Goodwin began as an artist drawing cartoons for magazines and as a freelance "writer and occasional art assistant" to Leonard Starr's newspaper comic strip Mary Perkins, On Stage. His first editorial work was for Redbook magazine from 1960 to 1964, on which he worked both before and after his Army service as a draftee. He also did cartoons for Fishing World magazine in 1959.

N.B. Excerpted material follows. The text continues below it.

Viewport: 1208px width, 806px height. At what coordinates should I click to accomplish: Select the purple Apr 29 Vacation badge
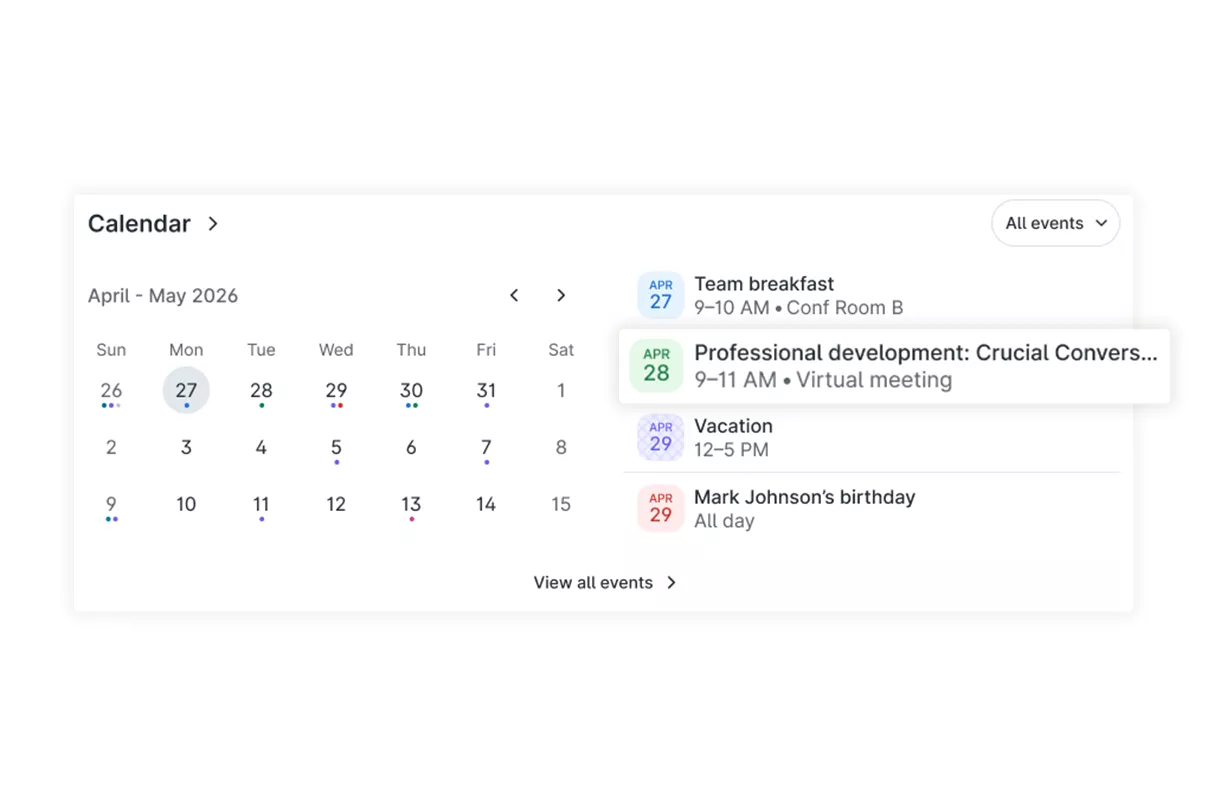tap(660, 437)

"Comics writing is similar in form to writing a movie script or a play," Goodwin said in an article for the Tulsa Tribune, December 17, 1986. "I write a description of the panel (stage setting), and then the captions (dialogue)," he said. "Since I have some art background, I might do a series of thumbnail drawings before I write anything. Comics writings is like any other kind of writing. You draw on everything that's around you. Watching people on the street, eavesdropping in restaurants – sooner or later, you're going to use all of that."

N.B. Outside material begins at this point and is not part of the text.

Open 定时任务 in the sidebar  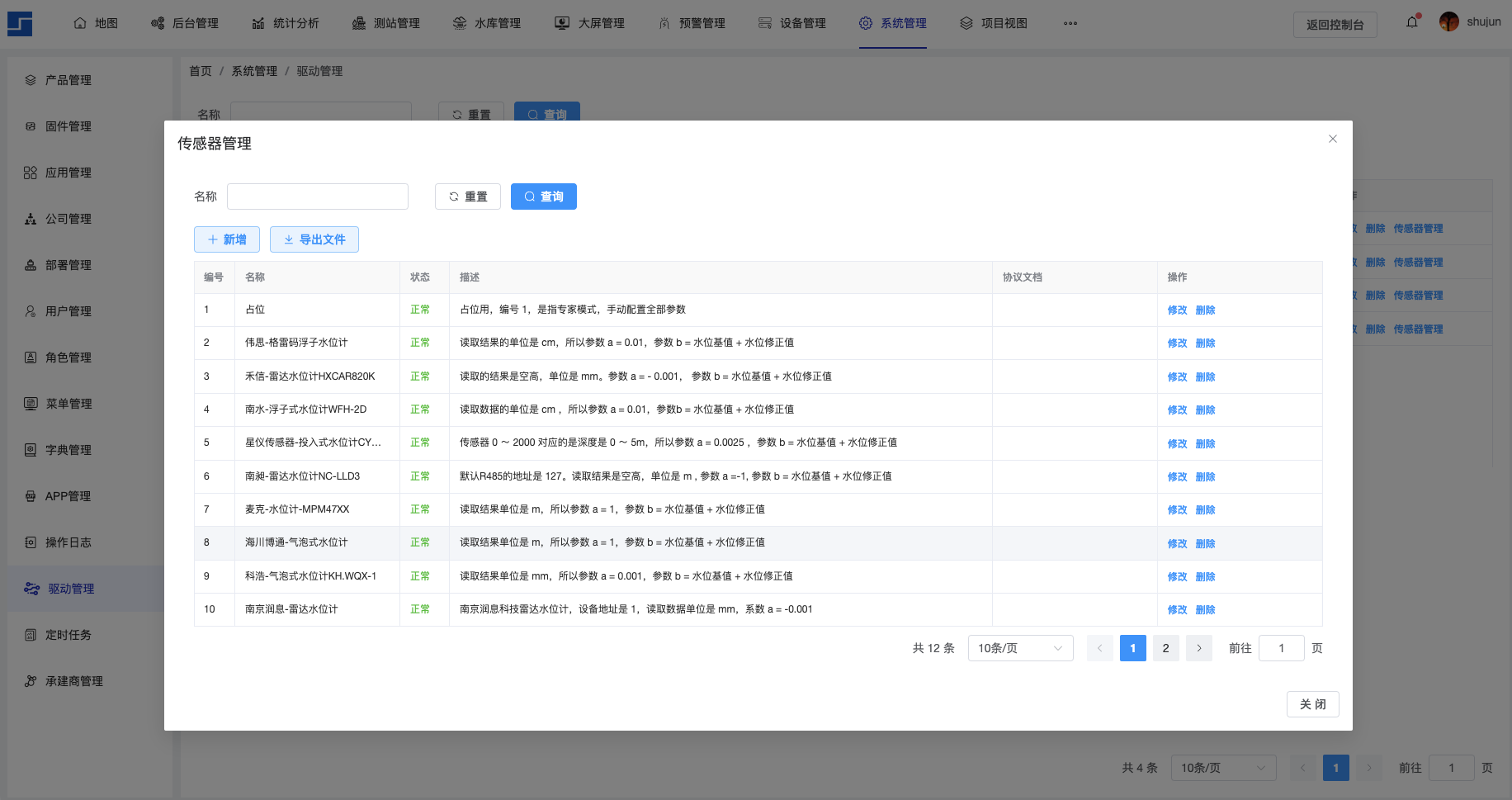69,635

His first story written before he went into the Army was drawn by Al Williamson and Roy Krenkel and published in 1962 just after his discharge from the Army.[citation needed] He was never on staff at Harvey Comics. By 1964 he was the main script writer for Warren's Creepy magazine. Much of his work there, according to Batman editor Mark Chiarello, was a "homage to the favorite comics of his youth, the E.C. line." By the second issue he was co-credited (alongside Russ Jones) as editor, and soon became editor of the entire Warren line: Creepy, Eerie and Blazing Combat. He worked for Warren between 1964 and 1967, as head writer and Editor-in-Chief, in which roles he is credited with providing a mythology for Warren's classic Vampirella character, as well as penning her most compelling stories.
After his departure from Warren in 1967, Goodwin would occasionally contribute stories over the next 15 years and even returned for a short stint as editor in 1974.

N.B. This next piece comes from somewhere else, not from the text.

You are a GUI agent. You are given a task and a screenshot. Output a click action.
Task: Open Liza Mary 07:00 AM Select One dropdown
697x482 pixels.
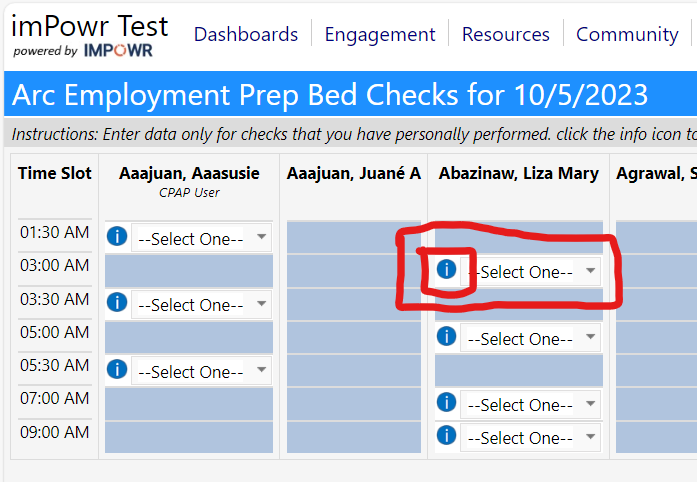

Archie Goodwin's first prose story was published by Ellery Queen's Mystery Magazine, which warned him he could not use Archie Goodwin as a pen name because it was a Rex Stout character in the Nero Wolfe books. According to Goodwin's wife Anne T. Murphy, the magazine's editors "then were so delighted when he wrote back to say that it was his real name that they used the anecdote as the introduction to the story, which ran in the July 1962 issue." (It was actually the July 1964 issue.)
From 1967 to 1980, Goodwin wrote scripts for King Features Syndicate, including the daily strip Secret Agent X-9, drawn by Al Williamson and editor Sylvan Byck, as well as working on other strips ghost writing Captain Kate by Hale and Jerry Skelly. He also worked with Williamson on Flash Gordon comics #3–7 published by King Comics in 1966.